My Go-To Baking Tools
You don’t need much, but a few key pieces make all the difference. A good Dutch oven is the superstar here, trapping steam to create that perfect crust. You’ll also need a sturdy mixing bowl, some parchment paper for easy lifting, and a sharp lame or knife for scoring.
Tips for the Best Gluten-Free Bread
Gluten-free baking is a science, but it doesn’t have to be scary. Here are my secrets for success:
- Flour is Key: Not all gluten-free flour blends are created equal. I’ve had the best luck with Bob’s Red Mill 1:1 Baking Flour or King Arthur Measure for Measure. Using the right blend is the first step to a great loaf.
- Resist the urge to add more flour, even if the dough seems wetter than you’re used to. That moisture is what creates the steam and lovely crumb.
- Let it cool! I’ll say it again because it’s that important. Slicing into a warm loaf will give you a gummy texture. Let it cool for at least 2 hours for the best results.
- For a crispier crust, leave the loaf in the turned-off oven with the door cracked open for another 10 minutes after baking.
The Perfect Pairings
This bread is a superstar on its own, but it also plays well with others. Slice it thick for the ultimate gluten-free avocado toast, dunk it into a warm bowl of tomato soup, or use it to build a formidable sandwich. For a real treat, try it with my favorite whipped honey butter—it’s a match made in heaven.

Your Gluten Free Bread Questions, Answered
Can I make this bread dairy-free or vegan?
Absolutely!
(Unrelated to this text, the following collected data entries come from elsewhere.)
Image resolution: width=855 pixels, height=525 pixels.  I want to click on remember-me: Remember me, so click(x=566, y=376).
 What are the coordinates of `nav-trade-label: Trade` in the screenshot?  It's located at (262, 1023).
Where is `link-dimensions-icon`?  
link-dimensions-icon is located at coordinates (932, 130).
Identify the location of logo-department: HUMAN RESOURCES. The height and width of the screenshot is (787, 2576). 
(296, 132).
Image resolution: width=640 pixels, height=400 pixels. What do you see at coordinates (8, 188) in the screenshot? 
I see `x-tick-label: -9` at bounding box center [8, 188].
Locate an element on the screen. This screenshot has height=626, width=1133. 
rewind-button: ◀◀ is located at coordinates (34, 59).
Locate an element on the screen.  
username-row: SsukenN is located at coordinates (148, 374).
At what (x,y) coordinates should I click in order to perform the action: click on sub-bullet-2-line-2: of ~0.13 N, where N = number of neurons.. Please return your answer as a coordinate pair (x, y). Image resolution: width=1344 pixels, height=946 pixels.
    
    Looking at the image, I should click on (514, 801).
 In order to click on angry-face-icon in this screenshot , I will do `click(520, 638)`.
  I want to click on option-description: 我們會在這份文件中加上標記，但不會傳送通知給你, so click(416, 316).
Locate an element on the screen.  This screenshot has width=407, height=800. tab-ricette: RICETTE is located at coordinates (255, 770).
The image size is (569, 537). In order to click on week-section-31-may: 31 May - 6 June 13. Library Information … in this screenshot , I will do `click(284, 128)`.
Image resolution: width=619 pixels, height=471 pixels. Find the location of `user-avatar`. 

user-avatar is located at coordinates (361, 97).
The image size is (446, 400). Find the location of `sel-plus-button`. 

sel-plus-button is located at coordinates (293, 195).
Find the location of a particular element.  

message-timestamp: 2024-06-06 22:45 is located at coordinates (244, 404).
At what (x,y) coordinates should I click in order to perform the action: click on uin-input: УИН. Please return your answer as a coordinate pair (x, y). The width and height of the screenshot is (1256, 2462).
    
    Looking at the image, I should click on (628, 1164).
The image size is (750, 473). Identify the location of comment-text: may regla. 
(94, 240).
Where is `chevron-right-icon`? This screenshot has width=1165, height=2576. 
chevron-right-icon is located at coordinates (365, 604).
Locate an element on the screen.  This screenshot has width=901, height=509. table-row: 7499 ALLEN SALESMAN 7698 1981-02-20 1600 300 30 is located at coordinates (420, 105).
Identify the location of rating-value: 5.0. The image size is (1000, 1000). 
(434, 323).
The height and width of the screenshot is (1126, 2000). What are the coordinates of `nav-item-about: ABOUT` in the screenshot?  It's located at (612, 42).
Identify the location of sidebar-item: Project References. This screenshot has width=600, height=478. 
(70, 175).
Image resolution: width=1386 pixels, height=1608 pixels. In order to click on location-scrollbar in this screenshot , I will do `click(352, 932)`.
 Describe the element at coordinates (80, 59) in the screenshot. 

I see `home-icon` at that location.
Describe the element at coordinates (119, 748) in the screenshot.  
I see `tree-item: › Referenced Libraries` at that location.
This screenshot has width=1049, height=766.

This recipe is naturally dairy-free. To make it vegan, simply swap the honey for an equal amount of maple syrup. It works like a charm.
How should I store leftovers?
Once completely cool, store the bread in a paper or plastic bag at room temperature for up to 2 days. For longer storage, I highly recommend slicing it and freezing it. You can pop frozen slices straight into the toaster—no thawing needed!
My dough didn’t rise much. Did I do something wrong?
Don’t worry! Gluten-free dough behaves differently than traditional wheat dough. It relies more on the chemical leavening than on trapped gas for its rise. It will puff up, but it likely won’t double. Trust the process—it will still bake up beautifully.
Can I use a different type of flour?
I highly recommend sticking with a trusted all-purpose gluten-free blend for the best results. If you’re feeling adventurous and want to try a different grain, my guide on working with alternative gluten-free flours can help you experiment successfully.
More Easy Gluten-Free Favorites
If you loved how simple and delicious this bread was, you have to try my One-Bowl Gluten Free Banana Bread. It’s another no-fuss, crowd-pleasing recipe that proves gluten-free baking doesn’t have to be complicated. For a savory option, my Gluten Free Skillet Cornbread is a family favorite that’s ready in under 30 minutes.
There you have it—the easiest path to a glorious, homemade loaf of No Knead Gluten Free Bread. It’s the kind of recipe that brings a little bit of magic back to the kitchen, proving that a dietary restriction is just an opportunity to get more creative. I hope this bread finds its way to your table and becomes a cherished staple, just like it has in my home. Now, go forth and bake!